**What you are asked to do**
Write out, word for word, every line from the one where "Top (234, 2042)" occurs to the final line of the entries, and nothing beyond them.

Start of Data for this task

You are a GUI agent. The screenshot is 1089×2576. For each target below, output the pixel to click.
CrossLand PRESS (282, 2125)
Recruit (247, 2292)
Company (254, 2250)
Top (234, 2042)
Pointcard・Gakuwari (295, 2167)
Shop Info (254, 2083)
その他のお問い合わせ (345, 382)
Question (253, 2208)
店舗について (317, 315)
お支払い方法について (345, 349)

End of Data for this task

**Result for this exercise**
Top (234, 2042)
Pointcard・Gakuwari (295, 2167)
Shop Info (254, 2083)
その他のお問い合わせ (345, 382)
Question (253, 2208)
店舗について (317, 315)
お支払い方法について (345, 349)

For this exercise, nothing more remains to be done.